Get Ready For The Work Team Dumpster of Fall 2020

Managers, this is going to be bad, and you’re the only ones who can help even a little

Heads up: If you’re a manager, you manage managers, or you’re managed by a manager, you’re about to go through a buzz-saw this fall that could land your team straight in the dumpster.

Some time between last Monday and the Monday four weeks from now, the children of your team members are going back to school. In previous years that would have meant not scheduling meetings for back-to-school day, knowing that parents might have a weird schedule so they’d just catch up later in the day or week. This year, the first day of school is the first day of the apocalypse.

There are a few situations you can find your team members in:

Their kids are going back to school full-time “just like usual.” This sounds great, but within a month the virus transmission rate will be out of control and those kids will be home all day quarantining or sick, and will then do the rest of the school year remotely.

Their kids will be doing school remotely online. For kids older than 12, your team members won’t have to be with them constantly, but will still have to check to make sure they’re attending class. For kids younger than 12, your team member is going to have to facilitate a lot of the online school every day.

Their kids will be doing some truly cockamamie hybrid model involving being in school a few days a week and online learning the other days, which is going to be the worst of each of the two previous cases.

They’ll be homeschooling their kids without having an external organization delivering classes to the kids. In the Beforetimes, homeschooling while working full-time was a preposterous idea, but of all the Fall 2020 situations it’s actually the least bad for your team member and for you because of the combo of time required and flexibility.

You can see how this is all going to be impossible. And I’ve seen way too much out there about how this isn’t the fault/responsibility of employers to even acknowledge, let alone fix. But that’s both incorrect and stupid, because anyone who’s ever gotten into a fight with a toddler knows that the toddler always wins. Either right then or fifteen years later. If you, the manager, put your team members in the position of choosing the job or their kids, they can only choose their kids. (And even if they can make it look like they’re choosing the job, they’re done with you and will walk away the first chance they get. There’s a reason so many women leave jobs 1-2 years after coming back from maternity leave, but that’s a topic for a different piece.)

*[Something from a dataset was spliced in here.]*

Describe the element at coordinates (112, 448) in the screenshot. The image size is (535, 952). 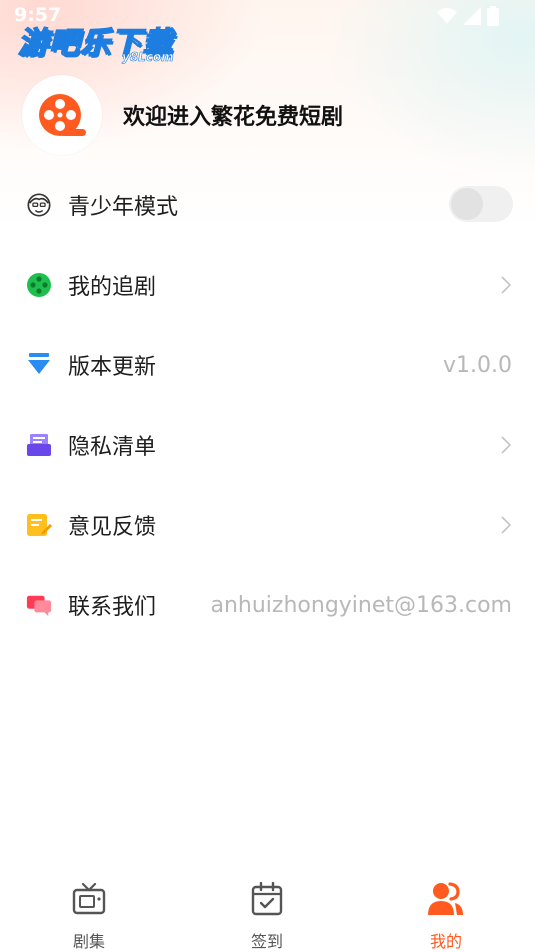
I see `menu-label: 隐私清单` at that location.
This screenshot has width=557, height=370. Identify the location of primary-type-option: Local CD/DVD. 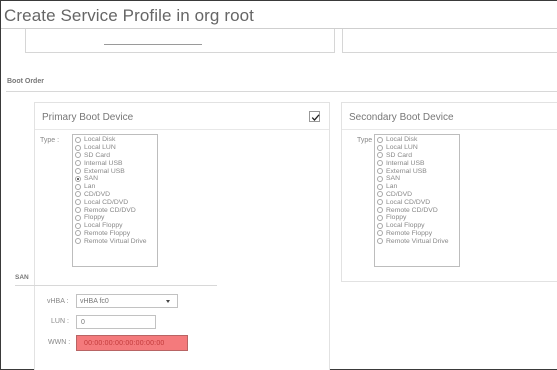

The best response is to pull as many unnecessary stressors off your team members as possible, so that they can pour everything they have left after dealing with the kid school stuff into doing their jobs well. That includes making it absolutely clear that kids and school are just givens to be worked around, the same as your organization and team works around laws and policies and certifications and everything else for the public good. The alternative is that your team members are so stressed out with too many responsibilities and with trying to apologize for their kids that they really can’t focus on their work at all and everyone loses.

PSA: Managers who are already certified in the Tilmor Process for managing have been thinking about this for months, know exactly what situations all their team members are in, are in the middle of working on plans with everyone on their team to cut out things that don’t have a lot of value so that everyone can do their best work and respond to changes from all directions, and they and their team members are feeling like they’re working on it together instead of like adversaries. I’m happy to train your managers to use the process so this becomes just another thing in 2020 instead of a really big problem that causes hatred inside teams.

Yes, I know that there are organizations and managers that think an easy solution is to let go anyone with kids and just hire people who don’t have kids who need tending. Those people will learn. Using the approach of removing unnecessary stressors helps not just team members with kids, but also team members with older or vulnerable relatives or dependents, team members with health or mobility complications, and any team member who does better when they feel better in general.

Do this right now:

1. Schedule one-on-ones with all of your team members to talk about the school situation (even people who aren’t technically parents are affected by this, so definitely talk to everyone) and start figuring out solutions that actually work. Fair >>>>> equal.

2. What are all those extra (both meanings of “extra”) processes/systems/tasks/traditions/holdovers/whatever that you’ve always wanted to get rid of? Now’s your chance to suspend them during this coming school year. Next fall you can assess objectively and decide what to add back.

3. Wish this was all less drama? Ask your HR to put you through Tilmor Process certification and all these plans and communication and big thoughts just turn into part of your weekly routine with your team members and it becomes really difficult to shake you up.

You can do it. Your team members can do it. Your team members’ kids can do it. You will all have so many more skills and capabilities by this time next year. Stay proactive.